I am wondering if the "Joker" is found in other parts of the country


#1

I Grew up in north eastern Minnesota on the Mesabi Iron Range. Growing up I remember seeing cut up cars around peoples places, they where mostly used for beating around in the woods. My father and others called these “Jokers”.

The Joker often had only the firewall, inner fenders and floor pan remaining on the frame, and the two front seats still in place. Sometimes the front clip was in tact, sometimes just the firewall and windshield. I can remember seeing cars from the 30s-60s cut up in this manner.

Im wondering about the origin of the name and if it was used around the country or if the Joker is a Northern Minnesota creation. I live near St. Paul now and city folk just look at me with blank stares when asked about the Joker.

Grogel


#2

They used to be common in the south, particularly in areas where people owned lots of land. I had a neighbor years ago that stripped an old Range Rover this way to bang around his property. Actually, he traded a good car for it (he HAD to have a 4x4) and discovered the thing was too rotted out to pass inspection, so he HAD to do SOMETHING with it… or his wife would have divorced him!


#3

‘round here they don’t take tham apart and leave them apart…they reassemble many diferent parts from many different vehicles and have a …’‘RAT ROD’’ composite (…er…’‘hybrid’’ ? ) resulting vehicle.


#4

“Rat rods” are getting more common up here too.

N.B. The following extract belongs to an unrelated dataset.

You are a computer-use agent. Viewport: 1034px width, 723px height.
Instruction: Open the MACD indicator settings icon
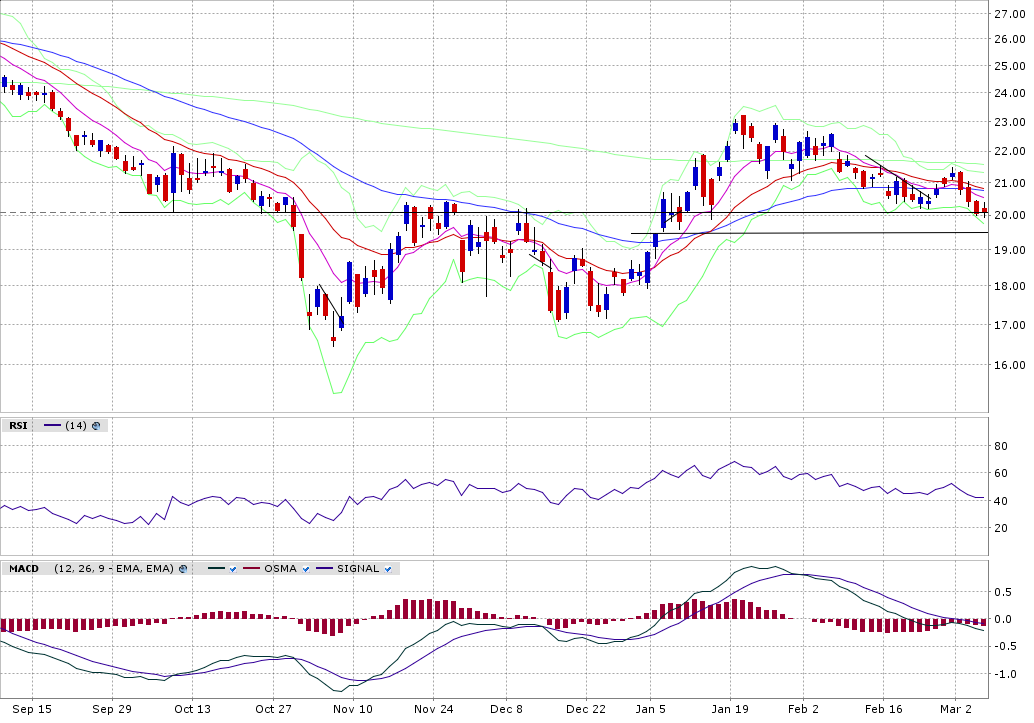(x=184, y=569)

Yesterday I got to look at and talk to the owner of (for most of an hour) the coolest hot rod I’ve seen in many years. It was (I think) a '29 chassis with a '32 four cylinder, with no serious modifications. It had a 'glass '32 body with aluminum buckets, no fenders, no hood, no nothing. Very. very basic. It had a bimetallic choke (a modification) but still has a hand-operated throttle. Mechanical brakes, original suspension, original axles, original wire wheels, all the old stuff. The engine was fire-engine red with a flat white exhaust. The engine fired up immediately and sounded really, really tight (in a good way). No carbon, no oil, nothing out the exhaust.


#5

Speaking of rat rods, I thought this one was pretty cool:


#6

…A rose by any other name…


#7

A guy at work has a pretty awesome one that looks like a combination of steampunk and Carmageddon. It’s a hodge-podge of many cars from the 30s and 40s. Original paint and blemishes, covered with a clear coat. The one nod to modernity is a Chevy small block under the hood.


#8

Around western NY State, what you call a Joker is just called a field car, usually driven on private property by farm boys not old enough to get a license
Joker sounds a lot cooler, let us know if you find out where it came from…


#9

Field car , Thanks! I will let you know what I find. Im going to hit some of the “If you grew up in xxxxx” pages for the small Iron Range towns on FB to see If I can get some photos from people. The attached photo is of a Joker made from a 1926 Touring car. Photo is from the early to mid 50s. Fella driving told me that the steering wheel had rotted away so you had to steer it with the remaining spokes.


#10

The Texas tradition of quail hunting cars would fit this bill:


#11

Here’s another interesting class of homebuilt vehicle, the “doodlebug tractor,” which
I had never heard of until seeing this one posted for sale on Craigslist:

http://boston.craigslist.org/gbs/cto/4408275639.html


#12

Around here we call them ATVs.


#13

Never heard it called a doodlebug, but my Missouri grandfather’s first ‘tractor’ was one of those, though it predated WWII by a few years. During the Depression he couldn’t afford a proper tractor so he and a brother made up something from Ford truck parts. Right after WWII he bought his first proper tractor, also a Ford, and had it until he retired twenty years later. It was a little thong compared to any modern farm tractor, but before that most things were done with draft horses. The homemade tractor wasn’t good for much but towing light trailers. It didn’t have enough power to plow or pull or harrow or pull a combine. It was still rotting away behind the barn when I was a kid. Parts of it might still be.


#14

I never heard the term “Joker” before but “Junker” is a common term around here. Here in the southeast a lot of salvage yards (junk yards) have front wheel drive vehicles that have the rear cut off (no rear wheels) to ferry parts around from place to place. They just drag the rear portions of the floor pans around the dirt roads in the yard. I guess it keeps the ruts down when it rains.


#15

Which reminds me of this nutcase:


#16

I kept waiting for the fail in that video, yet no fail occurred. I am disappoint


#17

Yeah…that will keep a dirt road smooth. Sounds like the video was made in Germany or Austria.